If you have a considerable amount of debt, you could be paying high premium for it. Transferring a $4000 debt, for instance, will get you close to $200 in fees. Even worse, a few of these cards will tack the charges as part of your new balance. If possible, only do balance transfers on cards which put a cap on their fees.
December 2nd, 2008

Transferring your balance from a high-interest credit card to another one that offers better interest rates can save you thousands of dollars over the lifetime of the money you owe. Plenty of cards offer really low rates with some even giving you a zero-percent rate on balance transfers. While doing a balance transfer is usually good, it can cause a bit of trouble if you don’t take careful watch of you’re getting into.
Some Credit Cards Have A Time Limit On Balance Transfer Interest Rates
Most cards only offer the low or zero interest on the transferred amount for a certain time, like six months to a year. If part of the balance remains after the set period, you’re going to end up paying interest in full. If the updated rate will be lower or the same as your current credit card, it may be okay. If it’s considerably higher though, you might want to give it some more thought.
Using The New Credit Card For New Purchases
Majority of cards will give you the low interest rates for the transferred balance only while charging even higher rates for new charges to the card. Not a problem, right? It’s still a good deal that allows you a lot of savings for the current balance you’ve incurred with your current credit card.

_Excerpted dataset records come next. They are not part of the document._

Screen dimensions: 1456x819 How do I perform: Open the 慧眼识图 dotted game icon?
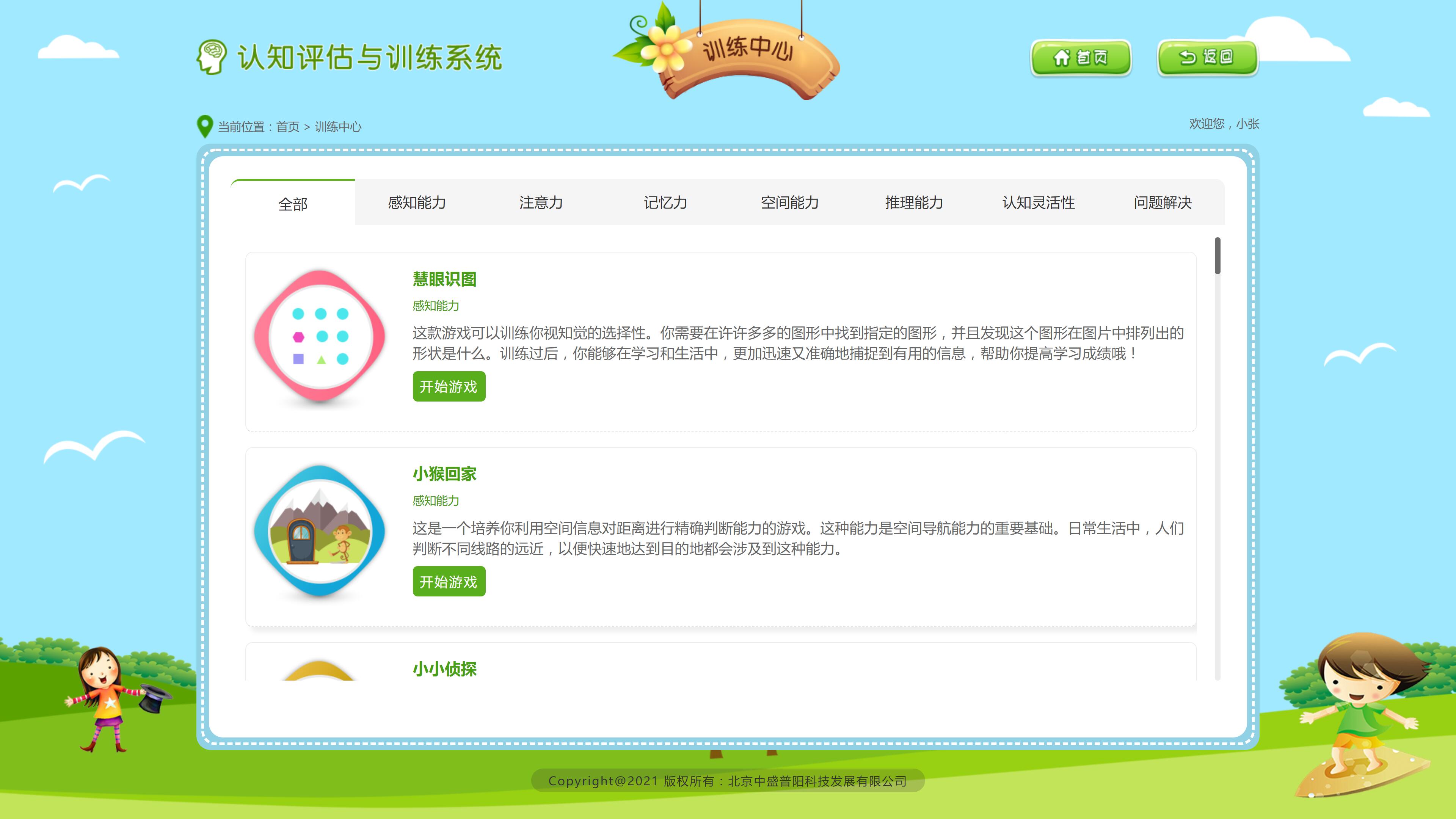320,337
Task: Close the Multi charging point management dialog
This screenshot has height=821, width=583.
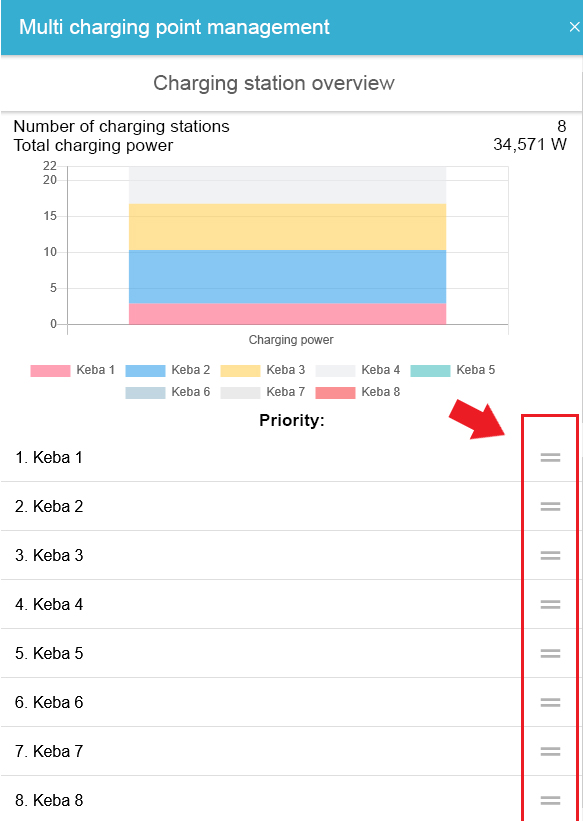Action: pos(575,27)
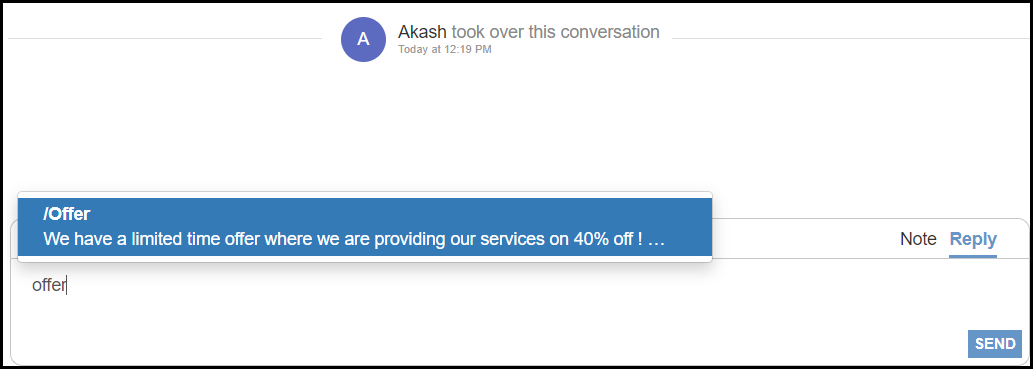Image resolution: width=1033 pixels, height=369 pixels.
Task: Click the letter A inside the avatar
Action: point(363,40)
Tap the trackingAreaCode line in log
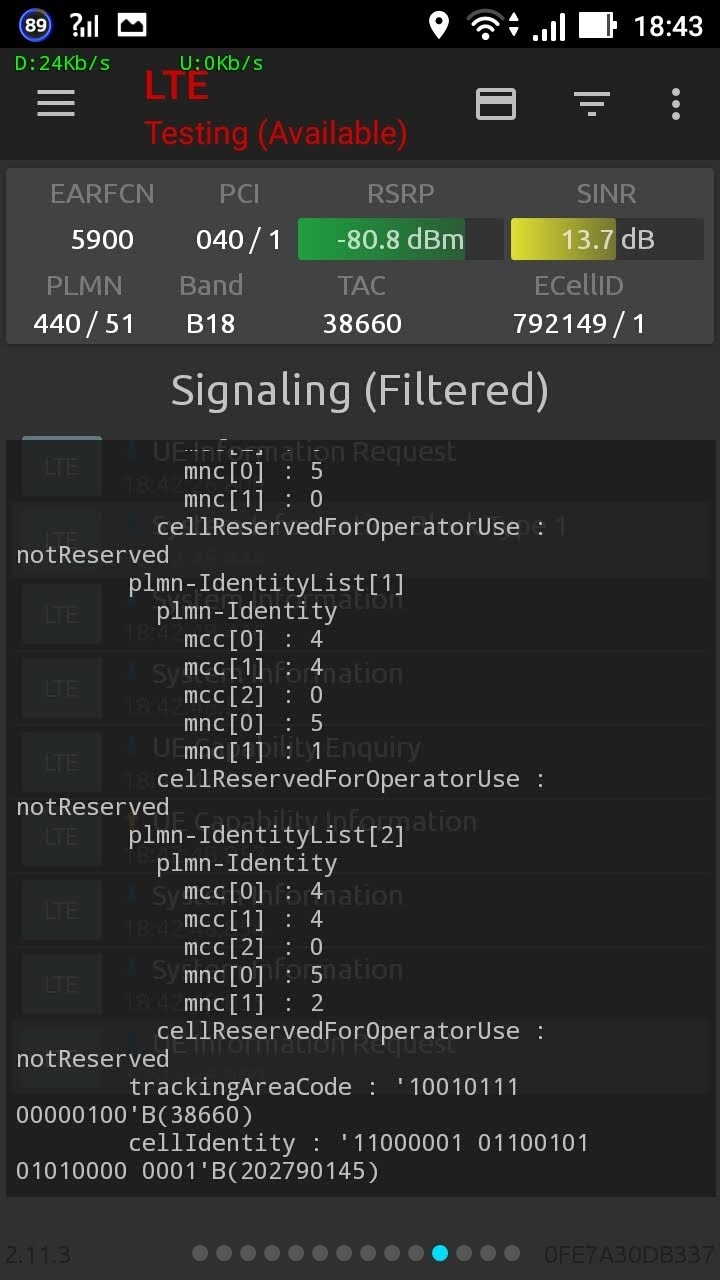720x1280 pixels. 324,1087
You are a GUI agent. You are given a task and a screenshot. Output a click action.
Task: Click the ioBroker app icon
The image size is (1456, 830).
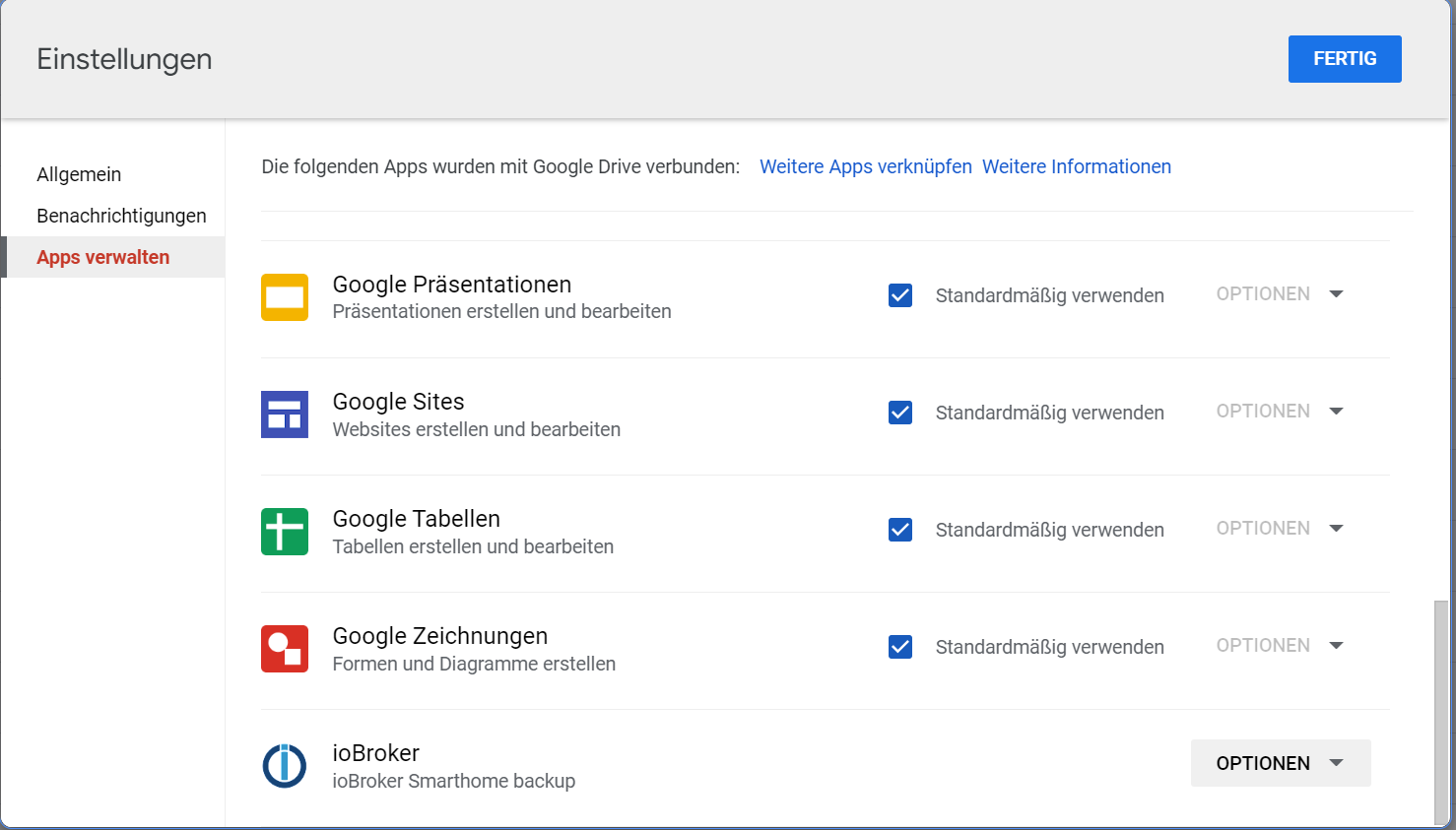click(285, 766)
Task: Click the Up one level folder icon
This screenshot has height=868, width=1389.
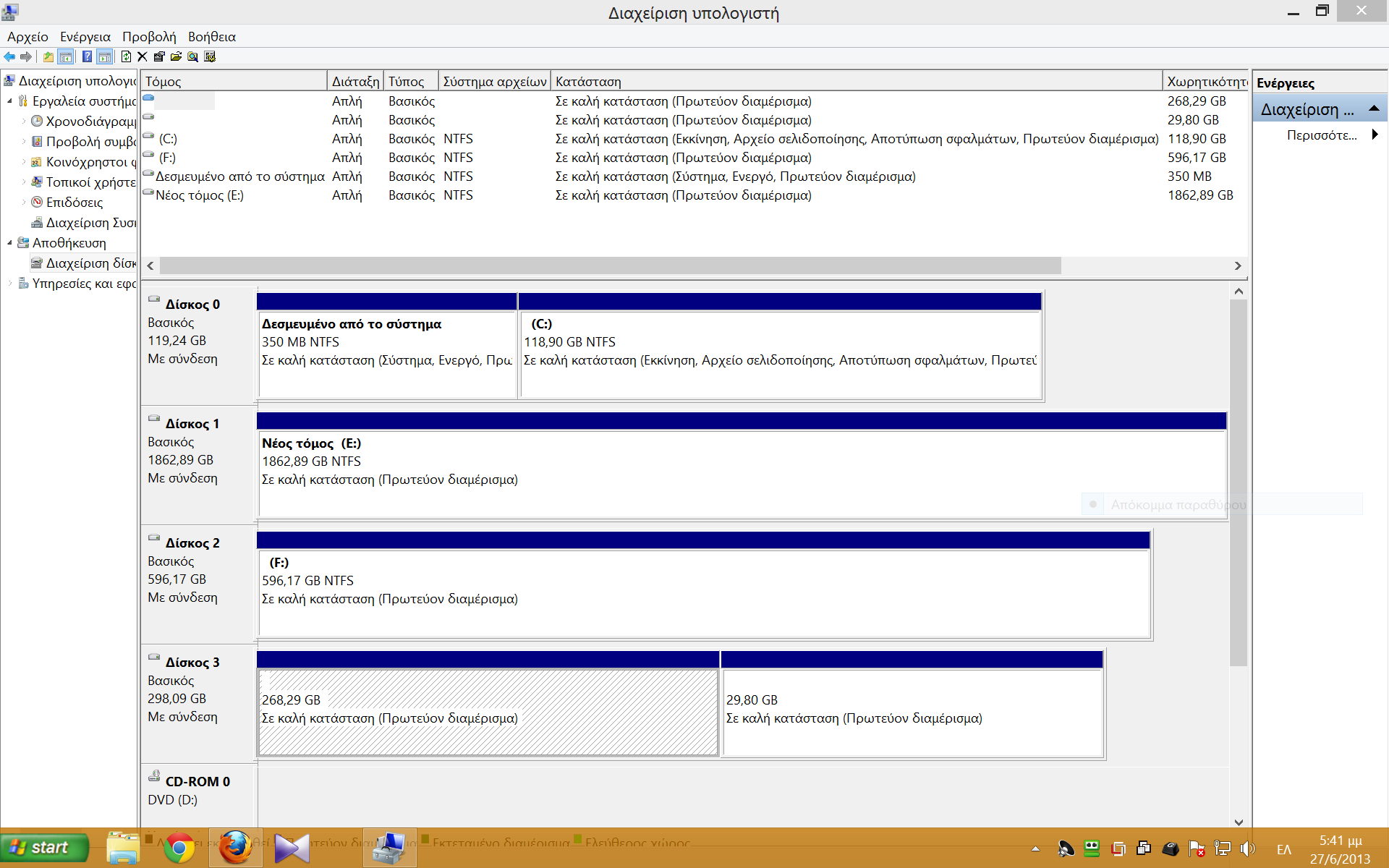Action: [x=48, y=56]

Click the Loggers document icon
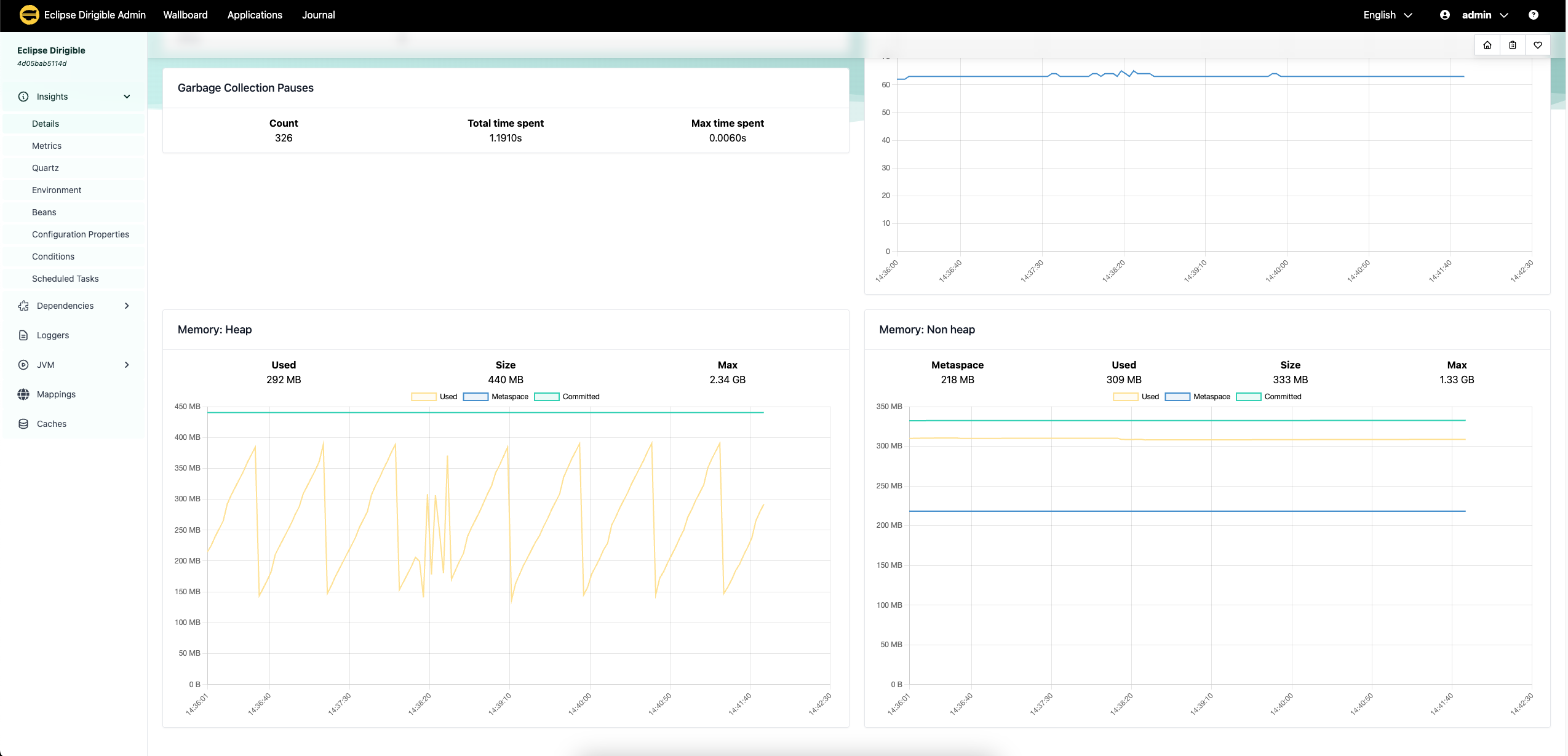click(x=23, y=335)
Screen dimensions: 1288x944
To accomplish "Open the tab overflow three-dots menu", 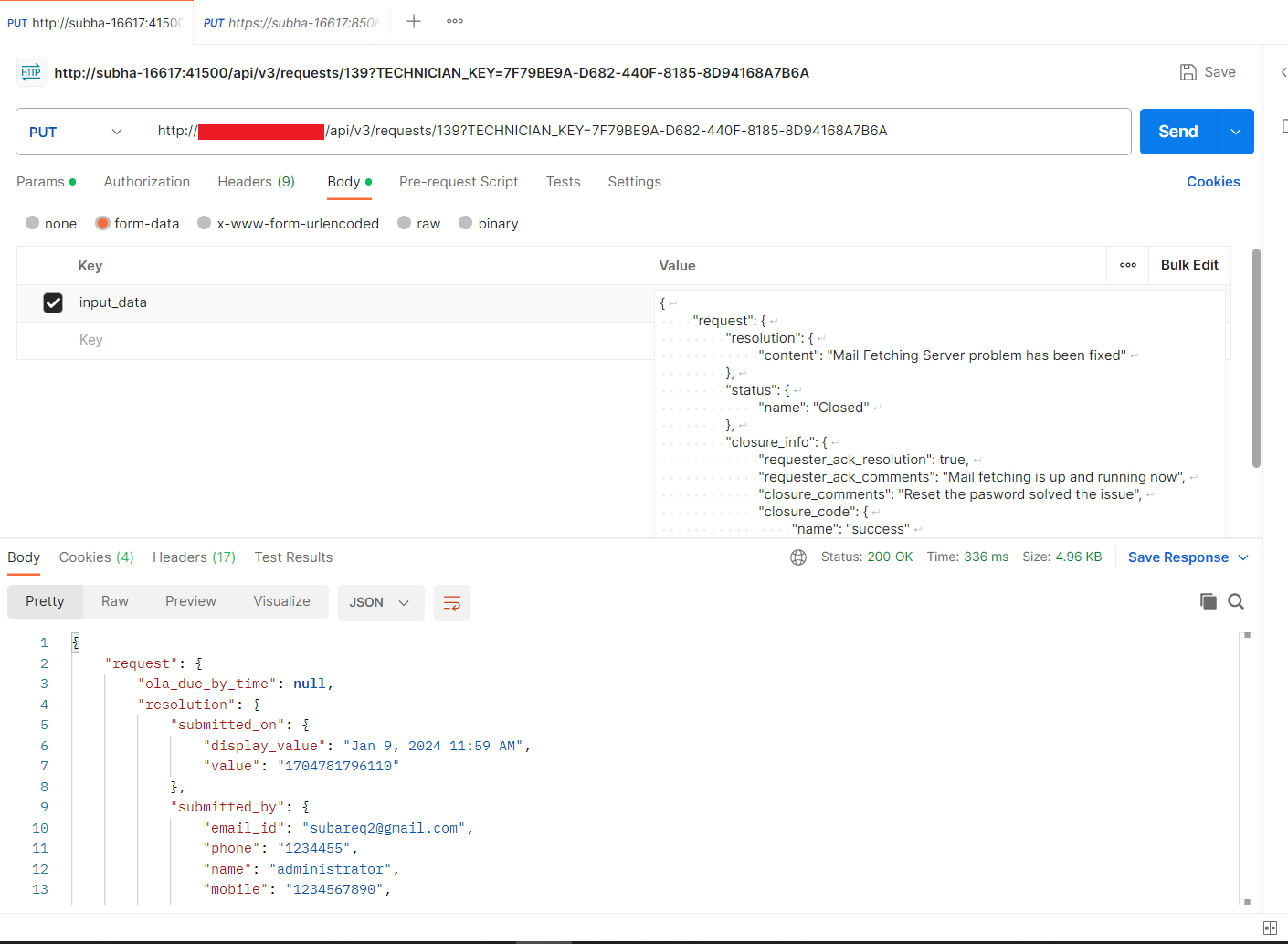I will coord(455,21).
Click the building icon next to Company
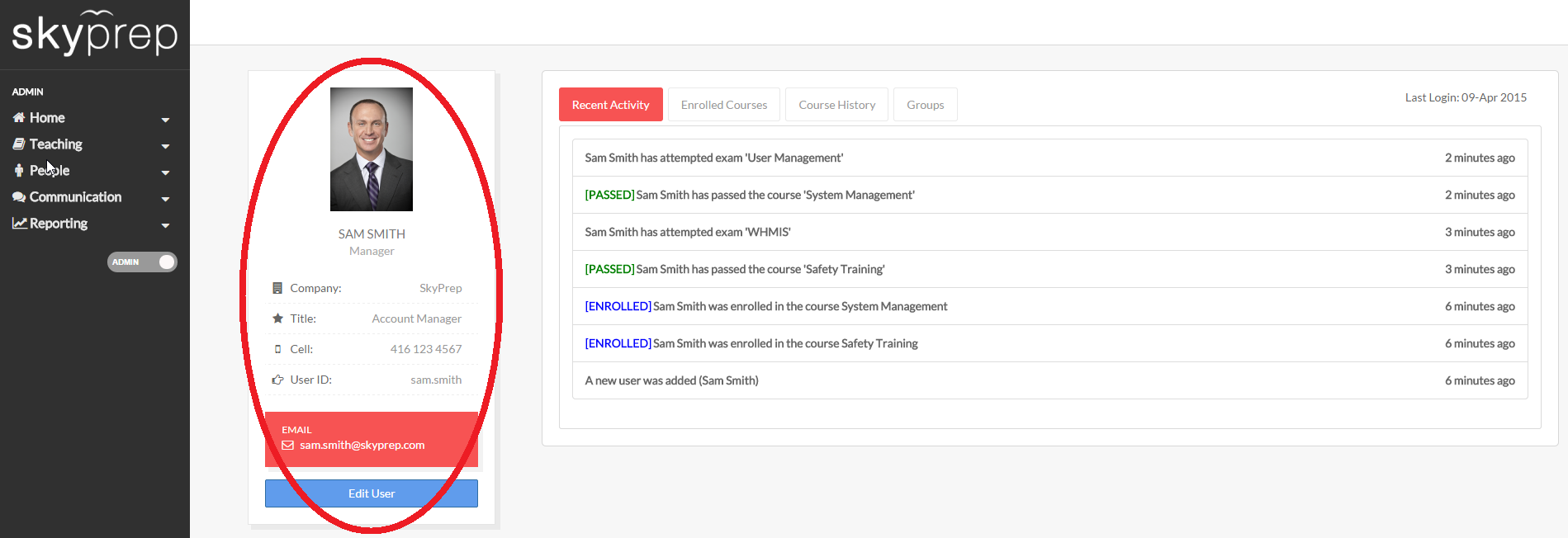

When you transfer a large balance onto a new card, however, using it to make new purchases can lead to very high interest payments later on. Any payments you make to the new credit card will usually be charged to the old balance, which means all your recent purchases will continually pile up interest until the transferred amount is cleared. That can mean a considerable amount of interest payments tack on that you’ll be forking up money for in the long run.
December 1st, 2008

The annual fee is a charge that the card issuer bills to your account annually, usually on your membership anniversary date. Most regular credit cards will have fees in the $18 to $20 range while premium cards (gold and special rewards) can go from between $35 and $50. Some cards with a great rewards package charge as much as $100 in annual fee as does many credit cards intended for customers with bad credit. Make sure to check the annual fee for a particular credit card before applying.
Fees are usually free on the first year to entice you to sign up. Once the fee is charged in the next year, you usually barely even notice.
Some credit cards will offer to give you a card with no annual fees for certain conditions. For instance, some cards will waive the fee for life if you transfer a balance of 1000 or more from another credit card. If the issuer promises to waive your annual fee for life, make sure to check your bills anyway. You never know when an accidental billing can occur.
Credit cards with rewards programs sometimes allow members to pay the annual fee using some of the accumulated rewards points. Check with your credit card and make sure to inform them that you want this done once your anniversary date is near.
Many customers get their annual fees waived by threatening to cancel the card if the issuer insists on charging it. If you do this, make sure to call before the fee is charged to your statement not after - it’s usually harder to get it waived when it’s already reflected on your bill. In some cases, the issuer will send you a gift certificate instead that’s equal to the amount charged for the annual fee to entice you to keep the credit card.